To My Excellent Lucasia, on Our Friendship

by Katherine Philips

‘To My Excellent Lucasia, on Our Friendship’ by Katherine Philips describes the relationship that existed between the poet and her friend Anne Owens. 

Alongside ‘Orinda to Lucasia’ this is one of several wonderful pieces of poetry that Phillips wrote with the theme of friendship in mind. This poem is addressed to Philips’s close friend Anne Owens, known in the poems as Lucasia, while Philips is called “Orinda.” The entire text is dedicated to the way these women changed one another. Philips’s soul was revitalized by this relationship and became an entirely different person once she knew she had Owens in her life for good.

I did not live until this time

Crowned my felicity,

When I could say without a crime,

I am not thine, but thee.

A Time to Talk

by Robert Frost

‘A Time to Talk’ by Robert Frost is a poem abut the importance of friendship. Nothing should get in the way of greeting a friend one truly cares about.

Within this piece, Frost speaks about the importance of friendship and how nothing should get in the way of greeting a friend who has come to visit. The poem begins with the speaker describing a situation in which his “friend calls” to him “from the road.” Neither the reader nor the speaker is aware of what the friend has to say. Of greater interest to Frost than the information that might be shared, is the speaker’s choice to set aside his “hoe” and go speak to his friend. This poem was meant to remind readers that it does not matter how tired one is or what work is left to do, a good friend “plod[s]” down and has a “friendly visit.”

When a friend calls to me from the road

And slows his horse to a meaning walk,

I don’t stand still and look around

Summer Friends

by Mary Lamb

‘Summer Friends’ by Mary Lamb is a sixteen line poem that speaks to the invulnerable relationship between friends in good times and bad. 

This sixteen line poem speaks to what should be the invulnerable relationship between friends in good times and bad. The poem follows the life of a swallow, who comes to live in the speaker’s chimney during the summer months. He has become a part of the family, a friend who’s presence is welcome and expected. Things change when the winter months come: the sparrow’s need for “Man” is greater.

The Swallow is a summer bird;

He in our chimneys, when‘the weather is fine and warm, may then be heard

Chirping his notes for weeks together.

Orinda to Lucasia

by Katherine Philips

‘Orinda to Lucasia’ by Katherine Philips describes the importance and intensity of the relationship she holds with her close friend, Anne Owens. 

In this piece, Philips describes the importance and intensity of the relationship she held with her close friend, Anne Owens. The poem compares the speaker’s friendship with Anne Owens to the sun. Owens is as critical to Philip’s survival as heat and light are to birds and flowers.

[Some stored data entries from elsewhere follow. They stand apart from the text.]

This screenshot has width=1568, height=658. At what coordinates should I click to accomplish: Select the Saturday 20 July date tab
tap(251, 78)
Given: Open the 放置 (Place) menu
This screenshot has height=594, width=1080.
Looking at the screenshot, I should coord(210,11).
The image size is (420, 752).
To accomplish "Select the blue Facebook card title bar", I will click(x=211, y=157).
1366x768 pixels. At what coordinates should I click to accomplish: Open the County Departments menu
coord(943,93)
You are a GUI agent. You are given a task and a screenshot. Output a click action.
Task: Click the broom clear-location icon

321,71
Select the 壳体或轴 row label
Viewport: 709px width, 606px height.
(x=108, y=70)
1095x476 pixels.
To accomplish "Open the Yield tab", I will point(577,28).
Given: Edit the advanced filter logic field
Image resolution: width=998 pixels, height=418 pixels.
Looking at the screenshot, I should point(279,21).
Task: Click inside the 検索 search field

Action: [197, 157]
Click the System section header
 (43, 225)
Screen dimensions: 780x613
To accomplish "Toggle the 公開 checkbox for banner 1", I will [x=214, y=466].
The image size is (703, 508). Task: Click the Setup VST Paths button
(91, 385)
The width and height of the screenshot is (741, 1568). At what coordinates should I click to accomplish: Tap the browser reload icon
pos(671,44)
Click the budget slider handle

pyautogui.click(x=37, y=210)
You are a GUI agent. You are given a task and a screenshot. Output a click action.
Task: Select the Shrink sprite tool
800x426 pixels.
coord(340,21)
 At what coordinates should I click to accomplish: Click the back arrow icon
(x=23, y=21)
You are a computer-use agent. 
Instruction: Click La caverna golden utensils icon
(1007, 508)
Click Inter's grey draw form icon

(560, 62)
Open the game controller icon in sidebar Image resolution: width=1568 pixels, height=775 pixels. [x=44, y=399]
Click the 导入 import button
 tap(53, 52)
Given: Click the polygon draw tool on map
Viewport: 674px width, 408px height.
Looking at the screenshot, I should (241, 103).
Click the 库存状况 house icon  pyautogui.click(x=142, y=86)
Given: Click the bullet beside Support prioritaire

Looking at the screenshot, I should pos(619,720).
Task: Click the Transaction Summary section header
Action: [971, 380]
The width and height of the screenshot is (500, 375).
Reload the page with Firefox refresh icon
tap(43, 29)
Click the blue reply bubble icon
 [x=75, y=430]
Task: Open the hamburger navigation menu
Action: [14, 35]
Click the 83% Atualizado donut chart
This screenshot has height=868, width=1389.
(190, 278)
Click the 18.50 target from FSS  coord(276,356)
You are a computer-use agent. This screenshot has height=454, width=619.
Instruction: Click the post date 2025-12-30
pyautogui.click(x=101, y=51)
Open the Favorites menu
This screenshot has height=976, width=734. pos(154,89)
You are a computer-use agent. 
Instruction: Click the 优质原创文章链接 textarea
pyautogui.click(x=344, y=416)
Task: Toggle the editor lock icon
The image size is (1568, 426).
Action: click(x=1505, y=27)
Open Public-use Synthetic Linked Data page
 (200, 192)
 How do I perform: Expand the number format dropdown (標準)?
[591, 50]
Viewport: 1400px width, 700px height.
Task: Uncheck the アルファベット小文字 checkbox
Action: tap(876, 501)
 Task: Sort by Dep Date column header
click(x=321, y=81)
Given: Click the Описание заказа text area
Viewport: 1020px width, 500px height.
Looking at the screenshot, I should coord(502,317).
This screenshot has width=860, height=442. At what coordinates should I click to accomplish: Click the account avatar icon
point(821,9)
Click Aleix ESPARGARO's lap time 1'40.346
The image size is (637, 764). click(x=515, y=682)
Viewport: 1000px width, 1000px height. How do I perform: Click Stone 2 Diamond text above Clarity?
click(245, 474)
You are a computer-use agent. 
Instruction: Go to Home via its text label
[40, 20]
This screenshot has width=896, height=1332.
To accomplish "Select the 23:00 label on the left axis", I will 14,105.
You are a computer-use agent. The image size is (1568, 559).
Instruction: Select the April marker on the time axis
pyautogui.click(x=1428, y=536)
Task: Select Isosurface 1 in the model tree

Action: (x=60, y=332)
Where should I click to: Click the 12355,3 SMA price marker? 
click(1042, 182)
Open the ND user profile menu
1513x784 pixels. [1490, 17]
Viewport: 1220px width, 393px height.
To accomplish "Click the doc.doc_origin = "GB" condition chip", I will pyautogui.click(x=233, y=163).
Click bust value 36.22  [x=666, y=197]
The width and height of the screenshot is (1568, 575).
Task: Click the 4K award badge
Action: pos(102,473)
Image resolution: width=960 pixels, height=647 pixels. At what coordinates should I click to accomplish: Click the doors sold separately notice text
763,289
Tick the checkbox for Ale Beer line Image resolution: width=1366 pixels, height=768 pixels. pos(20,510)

She knows she won’t survive much longer without her.

OBSERVE the weary birds ere night be done,

How they would fain call up the tardy sun,

With feathers hung with dew,

And trembling voices too.

The Other Side

by Seamus Heaney
This complex and moving poem is a depiction of the sectarianism between Protestants and Catholics in the 70s. The poet looks back on his own youth and the relationship he had with a neighbour who lived next door. At first, it is a poor one. The neighbour is a Protestant “stranger” and speaks poorly of Heaney’s family and their lands. As time passes, and the stanzas go on, the man becomes friendlier. By the end of ‘The Other Side,’ the neighbour has come to the Heaney home in order to get to know the family better and show a kindness he didn’t exhibit before.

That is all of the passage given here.